ASSIGNMENT:
Every entry should appear in your answer exactly as it does here.

INPUT FOR THIS TASK:
● ● ● ●

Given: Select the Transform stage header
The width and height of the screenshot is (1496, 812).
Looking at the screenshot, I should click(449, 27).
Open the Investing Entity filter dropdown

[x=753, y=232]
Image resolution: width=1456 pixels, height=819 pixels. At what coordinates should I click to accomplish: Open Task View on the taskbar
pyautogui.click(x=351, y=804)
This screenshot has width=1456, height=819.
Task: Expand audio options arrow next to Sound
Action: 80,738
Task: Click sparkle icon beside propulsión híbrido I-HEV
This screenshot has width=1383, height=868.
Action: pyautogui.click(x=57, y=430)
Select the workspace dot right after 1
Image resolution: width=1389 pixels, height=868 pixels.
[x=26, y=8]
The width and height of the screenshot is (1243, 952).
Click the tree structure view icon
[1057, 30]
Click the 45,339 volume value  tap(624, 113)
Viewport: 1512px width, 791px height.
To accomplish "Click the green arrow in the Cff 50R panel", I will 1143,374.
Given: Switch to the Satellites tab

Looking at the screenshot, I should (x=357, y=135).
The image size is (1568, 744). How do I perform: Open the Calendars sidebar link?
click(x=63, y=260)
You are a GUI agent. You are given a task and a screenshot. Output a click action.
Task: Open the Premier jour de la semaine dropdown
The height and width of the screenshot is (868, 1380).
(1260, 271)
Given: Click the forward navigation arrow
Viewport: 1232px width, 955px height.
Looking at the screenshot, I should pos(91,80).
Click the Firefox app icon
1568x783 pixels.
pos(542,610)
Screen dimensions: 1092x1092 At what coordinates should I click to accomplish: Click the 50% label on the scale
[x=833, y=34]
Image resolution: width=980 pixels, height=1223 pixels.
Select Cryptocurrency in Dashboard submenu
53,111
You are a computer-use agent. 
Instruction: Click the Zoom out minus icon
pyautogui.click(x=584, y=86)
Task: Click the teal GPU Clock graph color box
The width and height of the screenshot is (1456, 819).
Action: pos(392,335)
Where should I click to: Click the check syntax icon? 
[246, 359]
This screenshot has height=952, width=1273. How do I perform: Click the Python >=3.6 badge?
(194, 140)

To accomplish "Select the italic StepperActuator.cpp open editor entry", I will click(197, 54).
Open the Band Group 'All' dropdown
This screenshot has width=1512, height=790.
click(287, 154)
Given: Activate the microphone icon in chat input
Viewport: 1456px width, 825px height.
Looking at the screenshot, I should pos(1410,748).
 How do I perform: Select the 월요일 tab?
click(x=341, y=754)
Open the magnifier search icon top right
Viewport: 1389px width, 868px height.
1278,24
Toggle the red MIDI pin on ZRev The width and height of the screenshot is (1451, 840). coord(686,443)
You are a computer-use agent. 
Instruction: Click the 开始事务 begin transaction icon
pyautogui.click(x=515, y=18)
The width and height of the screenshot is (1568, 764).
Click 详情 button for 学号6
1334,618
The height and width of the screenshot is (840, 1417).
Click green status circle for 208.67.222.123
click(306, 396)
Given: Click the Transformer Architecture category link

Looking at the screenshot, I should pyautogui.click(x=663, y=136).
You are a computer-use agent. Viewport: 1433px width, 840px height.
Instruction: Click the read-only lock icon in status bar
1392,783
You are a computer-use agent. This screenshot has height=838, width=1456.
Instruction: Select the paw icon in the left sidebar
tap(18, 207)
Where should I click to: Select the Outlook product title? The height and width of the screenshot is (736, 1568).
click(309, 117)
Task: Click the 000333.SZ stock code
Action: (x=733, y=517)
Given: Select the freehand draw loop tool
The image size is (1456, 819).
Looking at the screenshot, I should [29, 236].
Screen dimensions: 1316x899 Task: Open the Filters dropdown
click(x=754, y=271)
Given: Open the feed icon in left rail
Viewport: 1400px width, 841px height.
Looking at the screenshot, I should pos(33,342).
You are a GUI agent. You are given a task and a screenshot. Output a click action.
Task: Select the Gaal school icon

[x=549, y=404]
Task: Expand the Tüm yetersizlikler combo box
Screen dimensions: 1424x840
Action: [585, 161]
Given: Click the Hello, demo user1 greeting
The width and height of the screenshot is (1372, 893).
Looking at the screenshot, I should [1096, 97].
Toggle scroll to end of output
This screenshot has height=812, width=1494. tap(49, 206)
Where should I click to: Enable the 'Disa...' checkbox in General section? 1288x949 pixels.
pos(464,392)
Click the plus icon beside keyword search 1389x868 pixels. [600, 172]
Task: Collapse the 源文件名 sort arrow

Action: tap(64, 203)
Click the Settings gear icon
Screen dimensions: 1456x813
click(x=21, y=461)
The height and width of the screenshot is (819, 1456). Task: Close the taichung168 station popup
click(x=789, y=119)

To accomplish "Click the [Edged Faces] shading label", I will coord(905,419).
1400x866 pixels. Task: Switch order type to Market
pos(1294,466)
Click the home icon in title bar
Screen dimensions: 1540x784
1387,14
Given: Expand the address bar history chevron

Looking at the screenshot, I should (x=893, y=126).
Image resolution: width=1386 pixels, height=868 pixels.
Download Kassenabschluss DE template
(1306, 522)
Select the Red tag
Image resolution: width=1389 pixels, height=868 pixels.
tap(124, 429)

● ● ● ●

FINAL ANSWER:
Given: Select the Transform stage header
The width and height of the screenshot is (1496, 812).
Looking at the screenshot, I should click(449, 27).
Open the Investing Entity filter dropdown

[x=753, y=232]
Image resolution: width=1456 pixels, height=819 pixels. At what coordinates should I click to accomplish: Open Task View on the taskbar
pyautogui.click(x=351, y=804)
This screenshot has width=1456, height=819.
Task: Expand audio options arrow next to Sound
Action: 80,738
Task: Click sparkle icon beside propulsión híbrido I-HEV
This screenshot has width=1383, height=868.
Action: pyautogui.click(x=57, y=430)
Select the workspace dot right after 1
Image resolution: width=1389 pixels, height=868 pixels.
[x=26, y=8]
The width and height of the screenshot is (1243, 952).
Click the tree structure view icon
[1057, 30]
Click the 45,339 volume value  tap(624, 113)
Viewport: 1512px width, 791px height.
To accomplish "Click the green arrow in the Cff 50R panel", I will 1143,374.
Given: Switch to the Satellites tab

Looking at the screenshot, I should (x=357, y=135).
The image size is (1568, 744). How do I perform: Open the Calendars sidebar link?
click(x=63, y=260)
You are a GUI agent. You are given a task and a screenshot. Output a click action.
Task: Open the Premier jour de la semaine dropdown
The height and width of the screenshot is (868, 1380).
(1260, 271)
Given: Click the forward navigation arrow
Viewport: 1232px width, 955px height.
Looking at the screenshot, I should pos(91,80).
Click the Firefox app icon
1568x783 pixels.
pos(542,610)
Screen dimensions: 1092x1092 At what coordinates should I click to accomplish: Click the 50% label on the scale
[x=833, y=34]
Image resolution: width=980 pixels, height=1223 pixels.
Select Cryptocurrency in Dashboard submenu
53,111
You are a computer-use agent. 
Instruction: Click the Zoom out minus icon
pyautogui.click(x=584, y=86)
Task: Click the teal GPU Clock graph color box
The width and height of the screenshot is (1456, 819).
Action: pos(392,335)
Where should I click to: Click the check syntax icon? 
[246, 359]
This screenshot has height=952, width=1273. How do I perform: Click the Python >=3.6 badge?
(194, 140)

To accomplish "Select the italic StepperActuator.cpp open editor entry", I will click(197, 54).
Open the Band Group 'All' dropdown
This screenshot has width=1512, height=790.
click(287, 154)
Given: Activate the microphone icon in chat input
Viewport: 1456px width, 825px height.
Looking at the screenshot, I should pos(1410,748).
 How do I perform: Select the 월요일 tab?
click(x=341, y=754)
Open the magnifier search icon top right
Viewport: 1389px width, 868px height.
1278,24
Toggle the red MIDI pin on ZRev The width and height of the screenshot is (1451, 840). coord(686,443)
You are a computer-use agent. 
Instruction: Click the 开始事务 begin transaction icon
pyautogui.click(x=515, y=18)
The width and height of the screenshot is (1568, 764).
Click 详情 button for 学号6
1334,618
The height and width of the screenshot is (840, 1417).
Click green status circle for 208.67.222.123
click(306, 396)
Given: Click the Transformer Architecture category link

Looking at the screenshot, I should pyautogui.click(x=663, y=136).
You are a computer-use agent. Viewport: 1433px width, 840px height.
Instruction: Click the read-only lock icon in status bar
1392,783
You are a computer-use agent. This screenshot has height=838, width=1456.
Instruction: Select the paw icon in the left sidebar
tap(18, 207)
Where should I click to: Select the Outlook product title? The height and width of the screenshot is (736, 1568).
click(309, 117)
Task: Click the 000333.SZ stock code
Action: (x=733, y=517)
Given: Select the freehand draw loop tool
The image size is (1456, 819).
Looking at the screenshot, I should [29, 236].
Screen dimensions: 1316x899 Task: Open the Filters dropdown
click(x=754, y=271)
Given: Open the feed icon in left rail
Viewport: 1400px width, 841px height.
Looking at the screenshot, I should pos(33,342).
You are a GUI agent. You are given a task and a screenshot. Output a click action.
Task: Select the Gaal school icon

[x=549, y=404]
Task: Expand the Tüm yetersizlikler combo box
Screen dimensions: 1424x840
Action: [585, 161]
Given: Click the Hello, demo user1 greeting
The width and height of the screenshot is (1372, 893).
Looking at the screenshot, I should [1096, 97].
Toggle scroll to end of output
This screenshot has height=812, width=1494. tap(49, 206)
Where should I click to: Enable the 'Disa...' checkbox in General section? 1288x949 pixels.
pos(464,392)
Click the plus icon beside keyword search 1389x868 pixels. [600, 172]
Task: Collapse the 源文件名 sort arrow

Action: tap(64, 203)
Click the Settings gear icon
Screen dimensions: 1456x813
click(x=21, y=461)
The height and width of the screenshot is (819, 1456). Task: Close the taichung168 station popup
click(x=789, y=119)

To accomplish "Click the [Edged Faces] shading label", I will coord(905,419).
1400x866 pixels. Task: Switch order type to Market
pos(1294,466)
Click the home icon in title bar
Screen dimensions: 1540x784
1387,14
Given: Expand the address bar history chevron

Looking at the screenshot, I should (x=893, y=126).
Image resolution: width=1386 pixels, height=868 pixels.
Download Kassenabschluss DE template
(1306, 522)
Select the Red tag
Image resolution: width=1389 pixels, height=868 pixels.
tap(124, 429)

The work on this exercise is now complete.